🤖 AI Summary
This study addresses the challenge of modeling multivariate missingness patterns under missing not at random (MNAR) mechanisms by proposing a novel approach based on tree-structured graphical models and conjugate prior families. The method preserves closure within the full-data distribution family while providing a conjugate model for the observed data and enabling a concise, efficient imputation mechanism for missing entries. By integrating parametric selection bias modeling, graph structure learning, and sensitivity analysis, the framework flexibly captures complex missingness mechanisms and supports robust inference. Extensive simulations and real-data analyses demonstrate that the proposed method substantially outperforms existing approaches in terms of missing mechanism modeling accuracy, imputation precision, and overall statistical inference performance.
📝 Abstract
In this paper, we analyze a specific class of missing not at random (MNAR) assumptions called tree graphs, extending upon the work of pattern graphs.

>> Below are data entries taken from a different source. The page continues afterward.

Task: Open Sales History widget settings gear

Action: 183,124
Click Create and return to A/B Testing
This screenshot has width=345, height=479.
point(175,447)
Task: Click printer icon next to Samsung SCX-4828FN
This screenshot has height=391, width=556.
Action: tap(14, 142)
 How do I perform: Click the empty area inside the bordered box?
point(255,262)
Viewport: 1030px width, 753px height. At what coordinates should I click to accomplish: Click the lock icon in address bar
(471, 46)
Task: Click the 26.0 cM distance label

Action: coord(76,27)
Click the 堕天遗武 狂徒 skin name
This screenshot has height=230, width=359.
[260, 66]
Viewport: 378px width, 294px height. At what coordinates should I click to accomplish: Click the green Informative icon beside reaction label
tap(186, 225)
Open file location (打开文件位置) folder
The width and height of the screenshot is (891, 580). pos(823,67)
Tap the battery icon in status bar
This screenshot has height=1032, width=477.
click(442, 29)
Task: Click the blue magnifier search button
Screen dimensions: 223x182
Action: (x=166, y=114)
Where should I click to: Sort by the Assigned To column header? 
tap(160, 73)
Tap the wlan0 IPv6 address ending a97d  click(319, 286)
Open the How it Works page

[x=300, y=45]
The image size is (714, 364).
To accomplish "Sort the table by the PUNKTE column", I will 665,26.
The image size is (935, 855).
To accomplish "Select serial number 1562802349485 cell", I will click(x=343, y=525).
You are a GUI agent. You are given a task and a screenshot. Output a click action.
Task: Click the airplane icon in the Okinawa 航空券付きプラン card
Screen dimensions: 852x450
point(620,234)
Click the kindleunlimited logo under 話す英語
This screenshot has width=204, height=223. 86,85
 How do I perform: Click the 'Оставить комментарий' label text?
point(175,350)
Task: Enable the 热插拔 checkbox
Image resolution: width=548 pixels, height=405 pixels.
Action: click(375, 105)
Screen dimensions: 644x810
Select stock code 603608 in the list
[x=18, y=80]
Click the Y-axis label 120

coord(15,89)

We build off previous work by introducing the idea of a conjugate odds family in which certain parametric models on the selection odds can preserve the data distribution family across all missing data patterns. Under a conjugate odds family and a tree graph assumption, we are able to model the full data distribution elegantly in the sense that for the observed data, we obtain a model that is conjugate from the complete-data, and for the missing entries, we create a simple imputation model. In addition, we investigate the problem of graph selection, sensitivity analysis, and statistical inference. Using both simulations and real data, we illustrate the applicability of our method.